The Berkeley Arts space has lots of windows, so I could see that I was arriving during one of those quiet phases, every player at the ready but letting the weight of the surrounding silence press into the music. I felt bad about rattling my way through the door at that moment, but I didn’t have to: A baby in the audience was making happy chirping sounds at regular intervals. I suppose some people would consider it rude to bring a baby to a show, but I found it adorable, and I didn’t happen to notice anybody grumbling about it later.

Marsh had stepped away from his (then-intact) bass to conduct the group at the time, pensively letting the quiet phase run its course. The usual violins, violas, and cellos were augmented by one electric guitar, played with tact — it took me a few minutes to realize the guitar was even there. I liked the way it broadened the sound.

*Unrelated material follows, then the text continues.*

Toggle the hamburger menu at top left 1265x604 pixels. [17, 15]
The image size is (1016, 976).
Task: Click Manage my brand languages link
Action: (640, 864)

The remainder of that (X)tet piece was to be full of small, slivery sounds, often built from different creative bowing techniques from the players. Something about the sounds of all those strings invokes, for me, an image of watching a giant loom weaving thousands of threads, all visibly separate but about to come together to from a whole. Wish I’d caught more of that set.

Carla Kihlstedt on ABC

This is a few weeks old, but what the heck.

Out of the blue, Carla Kihlstedt — violinist, composer, member of Sleepytime Gorilla Museum, member of Cosa Brava (whose new album is on my to-do list), builder of necessary monsters — got a connection to ABC television.

She announced it to Twitter back on July 12:  “My song ‘Hold My Own,’ is appearing tonight on an episode of @FinalWitnessABC…”

I’d never heard of the show. (It sounds full of sad endings, like what would happen if you used only the flashback scenes in a Cold Case episode.) But, wow. A musician of substance whom I admire gets played on ABC. That’s worth a grin and a toast.

Final Witness’ producers are serious about their music. They’ve got a music blog that explains the special songs they’ve picked for each episode — here’s the Carla Kihlstedt entry. They even talked to her about the song and the fact that she plays it on a violin with four “E” strings.

I haven’t heard of the other artists they’ve selected. My guess is that they’re all interesting enough to the point where Final Witness is doomed to be cancelled, because nothing that interesting stays on network TV for very long.

“Hold My Own,” by the way, is on the album Borrowed Arms by Kihlstedt’s band 2 Foot Yard. It’s a lovely yet powerful song, with a floating melody backed by vivid, fluttering violin and emotional cello notes. Very atmospheric. I’m really happy that they found and used this song.